I’ve been thinking about the cameras on older iPhones, and what makes people prefer certain models, rather than whatever model is the newest.
A quick answer would be that it’s just subjective, and we all like different things.
But if you think about it, it’s also affected by how people use cameras, what they class as photography, and also what they expect in a photo.
From a photography point of view, it’s easy to imagine that one model had a desired focal length or aperture. And then, if you go deeper into photography, you might be looking for certain colour reproductions, temperatures, tones, lighting, etc. For example, I’m a fan of natural grain in images, so I would prefer one that produces a certain type of grain.
So there’s already a few different metrics that divide opinion. But on top of that, there are a lot of people that use the iPhone’s camera that aren’t photographers.
Some may want the best tool to capture memories, others might just want to document their life, just like the cliché of people posting photos of their lunch to Instagram.

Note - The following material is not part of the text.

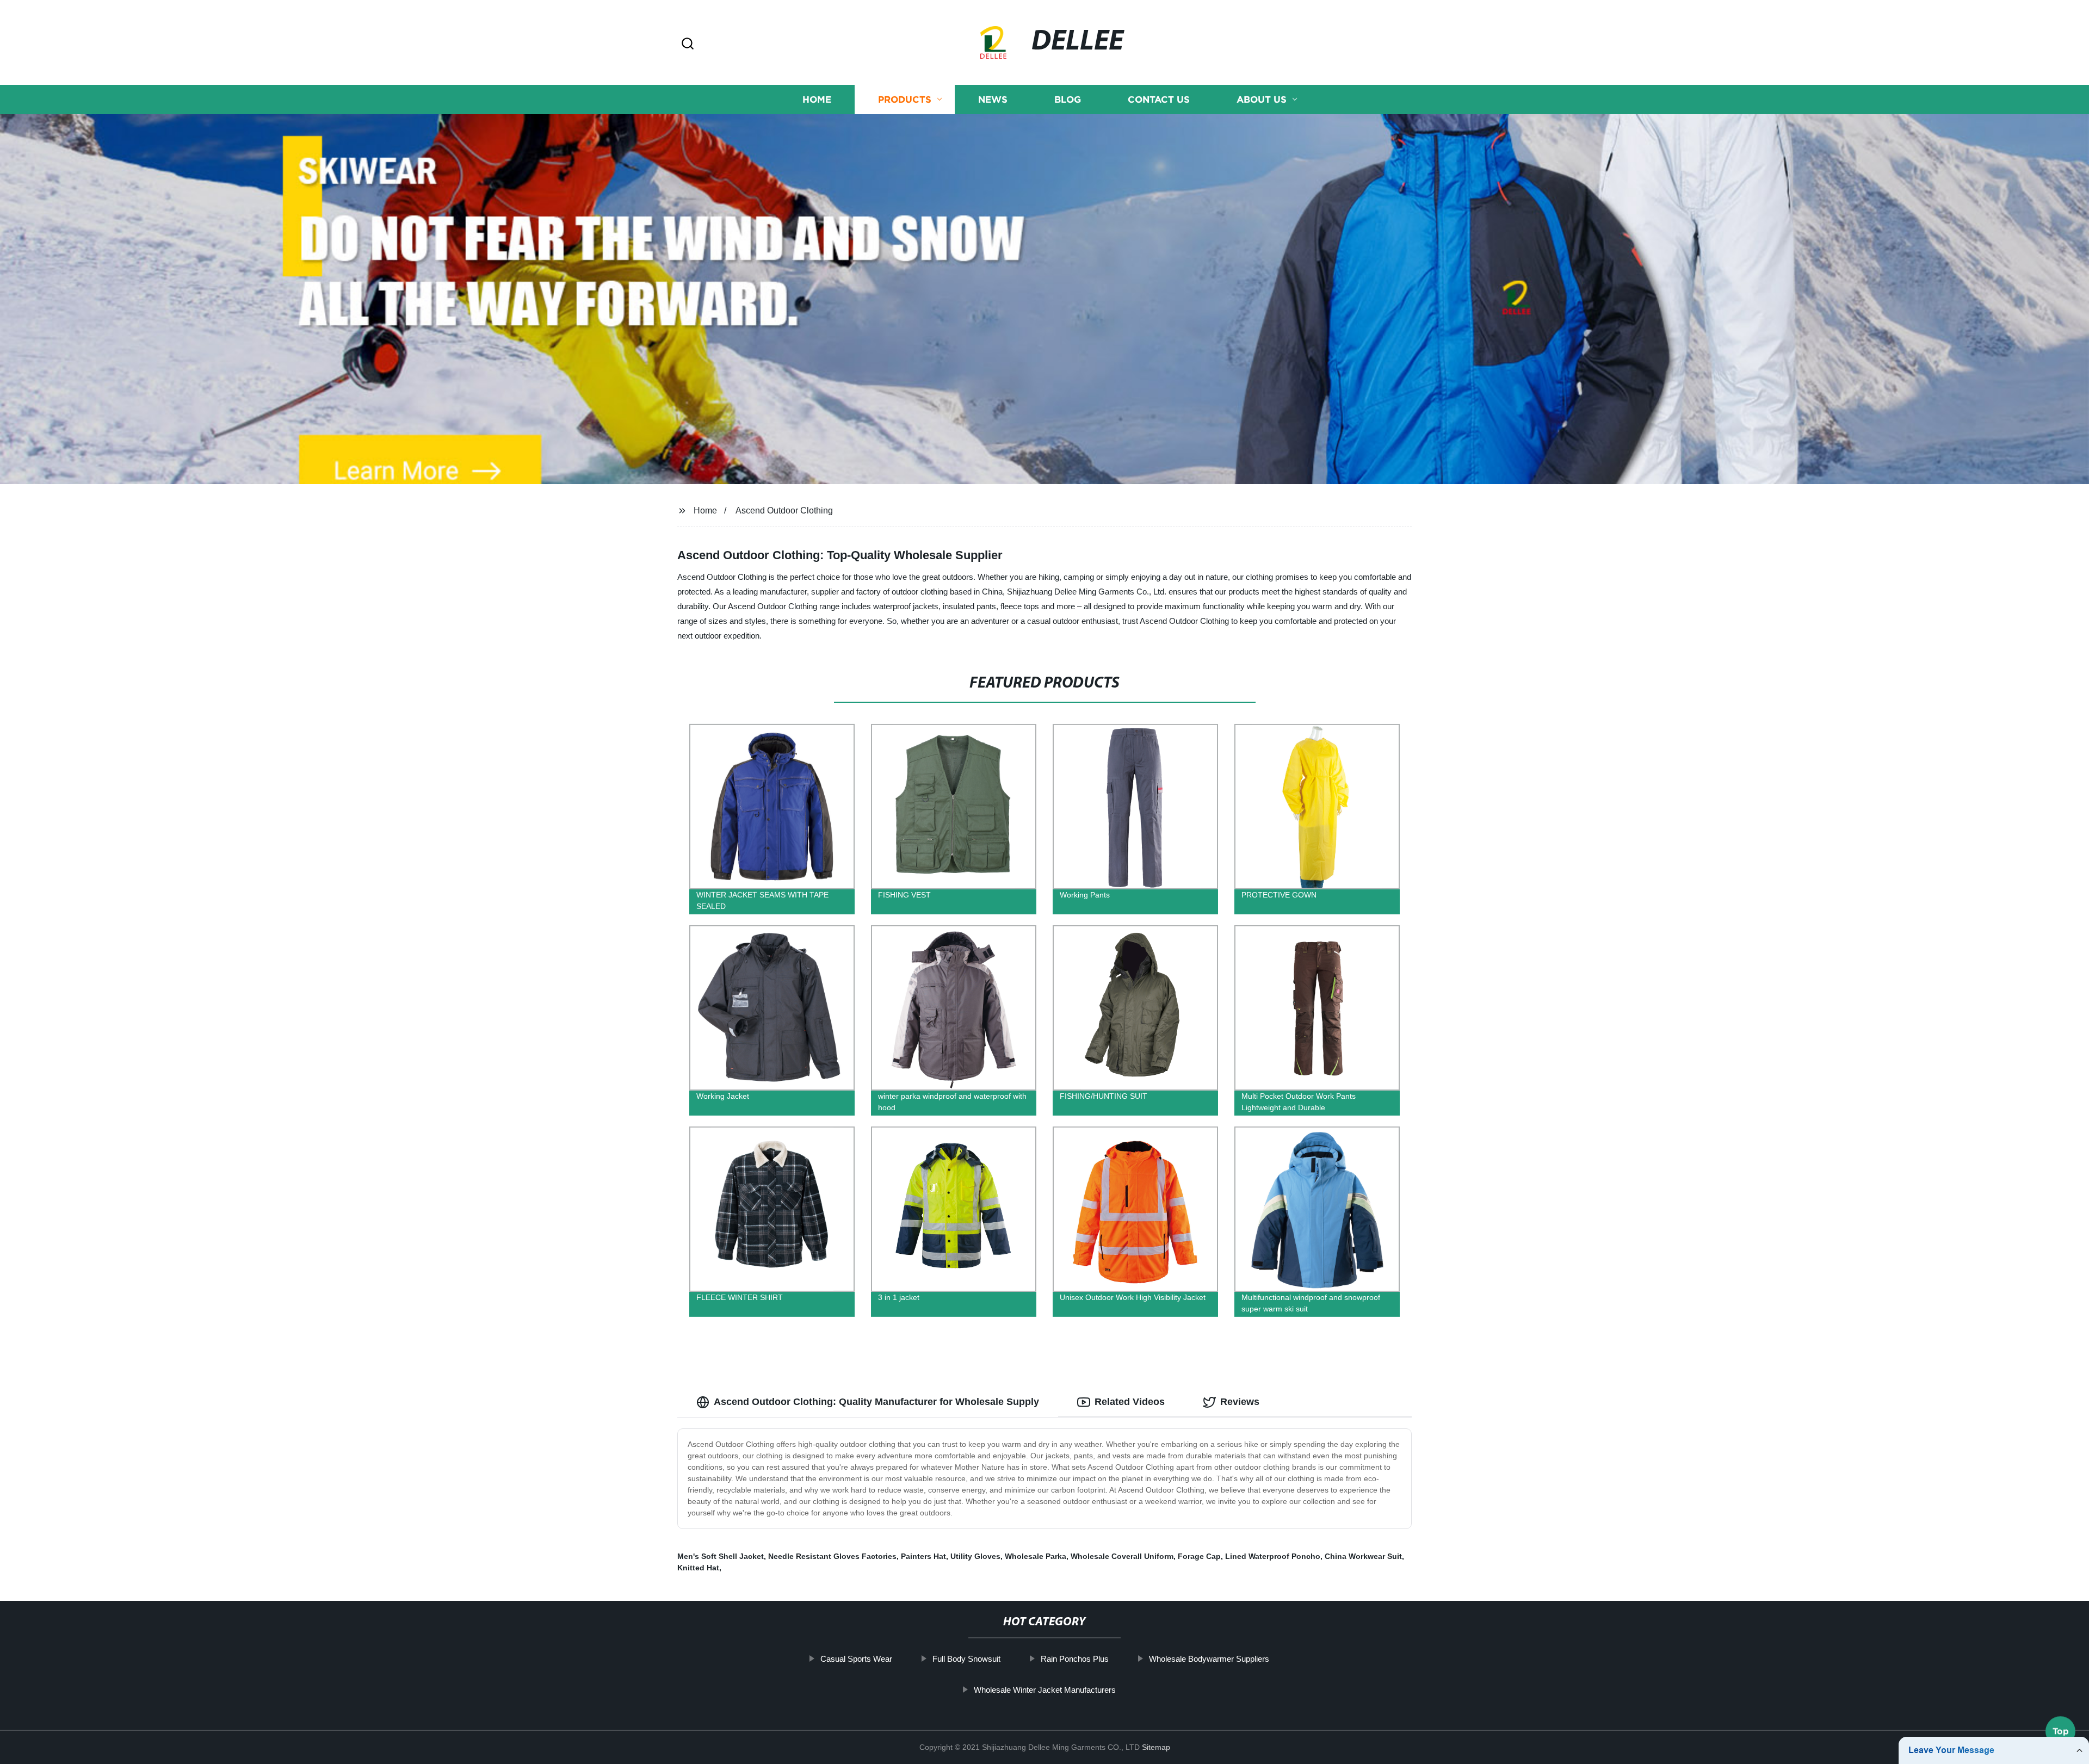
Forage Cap (1199, 1556)
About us (1262, 99)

And in those cases, it may seem that the latest model would always be the best answer. But that might not always be true. Recent phones tend to come with a lof of built-in adjustments and corrections that are applied automatically to photos. Therefore, even if you’re aim is to take a photo that documents a certain scene as accurately as possible, the “better” camera might not actually be the best option.
It’s weird to think that a better camera doesn’t always produce better photos.
Written: Sat on my sofa, drinking a cold Coke, listening to Full Moon by The Black Ghosts.